--- DATASET ENTRIES Enclosed Below ---

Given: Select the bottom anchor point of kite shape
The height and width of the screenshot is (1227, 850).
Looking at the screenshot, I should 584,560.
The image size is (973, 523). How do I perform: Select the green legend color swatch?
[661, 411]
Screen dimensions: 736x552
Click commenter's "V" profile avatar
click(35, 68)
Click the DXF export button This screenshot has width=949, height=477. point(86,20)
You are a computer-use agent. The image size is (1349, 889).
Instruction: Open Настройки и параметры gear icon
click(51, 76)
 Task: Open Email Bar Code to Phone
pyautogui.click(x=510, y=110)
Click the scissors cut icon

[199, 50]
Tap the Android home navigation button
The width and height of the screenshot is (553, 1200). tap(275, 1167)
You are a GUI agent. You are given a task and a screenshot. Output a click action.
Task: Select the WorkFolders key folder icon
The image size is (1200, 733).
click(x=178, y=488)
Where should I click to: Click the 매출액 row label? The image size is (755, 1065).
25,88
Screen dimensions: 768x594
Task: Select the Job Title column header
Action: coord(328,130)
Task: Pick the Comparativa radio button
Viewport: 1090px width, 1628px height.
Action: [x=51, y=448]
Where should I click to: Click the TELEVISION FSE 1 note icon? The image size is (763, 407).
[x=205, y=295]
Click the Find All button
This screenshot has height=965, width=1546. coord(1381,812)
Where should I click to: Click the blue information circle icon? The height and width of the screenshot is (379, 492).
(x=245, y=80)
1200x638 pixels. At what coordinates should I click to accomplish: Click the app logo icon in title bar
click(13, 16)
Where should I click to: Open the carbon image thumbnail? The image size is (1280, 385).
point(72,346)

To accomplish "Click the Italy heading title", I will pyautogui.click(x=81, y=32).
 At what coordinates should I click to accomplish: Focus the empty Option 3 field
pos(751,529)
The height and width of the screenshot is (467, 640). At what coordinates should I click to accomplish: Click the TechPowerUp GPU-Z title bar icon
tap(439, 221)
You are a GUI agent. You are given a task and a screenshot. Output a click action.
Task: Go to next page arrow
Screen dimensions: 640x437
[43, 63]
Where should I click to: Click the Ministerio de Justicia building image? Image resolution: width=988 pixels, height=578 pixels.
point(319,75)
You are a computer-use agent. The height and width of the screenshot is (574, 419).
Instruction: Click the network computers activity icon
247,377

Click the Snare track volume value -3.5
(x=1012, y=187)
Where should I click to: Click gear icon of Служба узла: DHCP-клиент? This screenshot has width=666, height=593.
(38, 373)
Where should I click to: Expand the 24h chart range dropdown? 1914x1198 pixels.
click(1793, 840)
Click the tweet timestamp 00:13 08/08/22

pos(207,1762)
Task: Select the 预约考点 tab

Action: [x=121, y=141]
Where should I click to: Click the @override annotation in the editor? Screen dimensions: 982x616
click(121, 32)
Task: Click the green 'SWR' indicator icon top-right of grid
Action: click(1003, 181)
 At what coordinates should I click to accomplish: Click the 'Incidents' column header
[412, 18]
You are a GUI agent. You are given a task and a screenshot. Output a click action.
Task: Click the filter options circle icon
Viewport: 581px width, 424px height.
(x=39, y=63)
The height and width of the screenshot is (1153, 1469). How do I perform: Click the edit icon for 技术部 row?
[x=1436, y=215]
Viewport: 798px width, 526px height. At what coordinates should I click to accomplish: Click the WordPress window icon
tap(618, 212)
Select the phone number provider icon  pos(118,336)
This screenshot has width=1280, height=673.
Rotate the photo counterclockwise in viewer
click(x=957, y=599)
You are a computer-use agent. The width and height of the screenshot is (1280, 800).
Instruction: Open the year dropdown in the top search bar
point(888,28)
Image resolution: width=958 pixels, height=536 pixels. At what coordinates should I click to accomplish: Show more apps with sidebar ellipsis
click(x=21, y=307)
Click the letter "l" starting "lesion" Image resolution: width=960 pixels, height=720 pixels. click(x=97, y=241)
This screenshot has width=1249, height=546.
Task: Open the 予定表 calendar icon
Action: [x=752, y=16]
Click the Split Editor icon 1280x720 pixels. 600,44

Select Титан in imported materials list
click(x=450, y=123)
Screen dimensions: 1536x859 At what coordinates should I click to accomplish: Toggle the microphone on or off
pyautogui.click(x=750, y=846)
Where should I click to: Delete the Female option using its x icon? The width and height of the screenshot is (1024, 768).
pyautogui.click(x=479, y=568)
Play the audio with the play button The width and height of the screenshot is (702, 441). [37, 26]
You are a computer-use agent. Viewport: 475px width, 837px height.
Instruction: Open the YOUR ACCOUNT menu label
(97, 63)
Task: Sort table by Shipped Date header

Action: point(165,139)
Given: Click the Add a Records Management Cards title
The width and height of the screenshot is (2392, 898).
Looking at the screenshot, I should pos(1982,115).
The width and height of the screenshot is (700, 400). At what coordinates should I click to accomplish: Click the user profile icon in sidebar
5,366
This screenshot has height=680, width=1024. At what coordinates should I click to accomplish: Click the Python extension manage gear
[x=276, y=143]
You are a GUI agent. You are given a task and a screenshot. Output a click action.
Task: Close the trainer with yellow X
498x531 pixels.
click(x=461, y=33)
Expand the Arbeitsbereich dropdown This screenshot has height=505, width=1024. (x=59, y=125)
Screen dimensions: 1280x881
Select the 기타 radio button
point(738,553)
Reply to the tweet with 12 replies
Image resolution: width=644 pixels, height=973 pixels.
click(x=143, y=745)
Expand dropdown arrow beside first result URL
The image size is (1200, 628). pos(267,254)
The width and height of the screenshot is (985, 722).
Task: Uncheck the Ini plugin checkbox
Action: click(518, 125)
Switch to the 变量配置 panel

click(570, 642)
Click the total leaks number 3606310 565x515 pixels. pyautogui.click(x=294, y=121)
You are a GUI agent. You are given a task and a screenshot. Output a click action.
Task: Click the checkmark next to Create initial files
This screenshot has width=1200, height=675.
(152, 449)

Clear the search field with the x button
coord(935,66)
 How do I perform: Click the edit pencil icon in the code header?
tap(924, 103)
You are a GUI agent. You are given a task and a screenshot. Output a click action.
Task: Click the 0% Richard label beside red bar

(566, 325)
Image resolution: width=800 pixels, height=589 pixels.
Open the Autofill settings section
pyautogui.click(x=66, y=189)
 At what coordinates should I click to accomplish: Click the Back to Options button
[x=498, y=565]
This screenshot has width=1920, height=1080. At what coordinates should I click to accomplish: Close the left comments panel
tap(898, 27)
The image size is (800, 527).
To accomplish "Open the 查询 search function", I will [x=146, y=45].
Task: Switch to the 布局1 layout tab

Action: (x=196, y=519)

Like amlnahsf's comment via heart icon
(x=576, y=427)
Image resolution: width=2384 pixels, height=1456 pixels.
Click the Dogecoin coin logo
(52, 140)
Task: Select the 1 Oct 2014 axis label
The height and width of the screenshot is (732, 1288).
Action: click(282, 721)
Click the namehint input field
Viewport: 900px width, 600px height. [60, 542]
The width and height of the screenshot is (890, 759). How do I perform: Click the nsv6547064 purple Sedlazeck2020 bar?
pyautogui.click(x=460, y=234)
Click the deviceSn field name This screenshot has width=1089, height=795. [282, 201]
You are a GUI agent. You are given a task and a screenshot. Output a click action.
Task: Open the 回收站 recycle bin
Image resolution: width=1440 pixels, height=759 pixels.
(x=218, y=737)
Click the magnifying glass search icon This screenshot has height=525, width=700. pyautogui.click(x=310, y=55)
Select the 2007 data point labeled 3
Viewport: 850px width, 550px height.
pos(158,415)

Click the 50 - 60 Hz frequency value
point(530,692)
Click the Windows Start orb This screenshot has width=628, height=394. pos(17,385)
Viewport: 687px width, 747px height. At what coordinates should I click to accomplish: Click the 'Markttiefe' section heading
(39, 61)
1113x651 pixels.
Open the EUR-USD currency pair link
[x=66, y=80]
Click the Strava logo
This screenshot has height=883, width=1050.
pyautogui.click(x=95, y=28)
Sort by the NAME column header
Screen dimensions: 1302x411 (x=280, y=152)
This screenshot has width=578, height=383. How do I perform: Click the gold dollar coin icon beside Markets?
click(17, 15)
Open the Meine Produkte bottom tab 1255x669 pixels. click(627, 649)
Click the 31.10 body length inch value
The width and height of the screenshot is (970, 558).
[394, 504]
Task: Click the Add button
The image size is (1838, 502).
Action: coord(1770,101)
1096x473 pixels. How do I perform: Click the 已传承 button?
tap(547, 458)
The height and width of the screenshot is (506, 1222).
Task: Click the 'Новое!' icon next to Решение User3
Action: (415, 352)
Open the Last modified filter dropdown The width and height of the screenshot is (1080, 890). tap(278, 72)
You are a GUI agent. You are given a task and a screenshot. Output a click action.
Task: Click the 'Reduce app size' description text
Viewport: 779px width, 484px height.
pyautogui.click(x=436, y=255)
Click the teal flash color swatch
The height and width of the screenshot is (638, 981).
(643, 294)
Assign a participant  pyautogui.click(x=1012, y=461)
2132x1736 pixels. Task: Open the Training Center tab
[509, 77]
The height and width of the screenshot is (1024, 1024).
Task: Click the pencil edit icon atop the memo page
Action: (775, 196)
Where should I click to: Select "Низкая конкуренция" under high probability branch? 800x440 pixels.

--- End of Enclosed DATASET ENTRIES ---

§ **PROBLEM TO SOLVE**: Copy out the range of lines above starting at the line with "Where should I click to: Expand" and ending at the line with "Task: Click the filter options circle icon", exactly and including both.

§ **SOLUTION**:
Where should I click to: Expand the 24h chart range dropdown? 1914x1198 pixels.
click(1793, 840)
Click the tweet timestamp 00:13 08/08/22

pos(207,1762)
Task: Select the 预约考点 tab

Action: [x=121, y=141]
Where should I click to: Click the @override annotation in the editor? Screen dimensions: 982x616
click(121, 32)
Task: Click the green 'SWR' indicator icon top-right of grid
Action: click(1003, 181)
 At what coordinates should I click to accomplish: Click the 'Incidents' column header
[412, 18]
You are a GUI agent. You are given a task and a screenshot. Output a click action.
Task: Click the filter options circle icon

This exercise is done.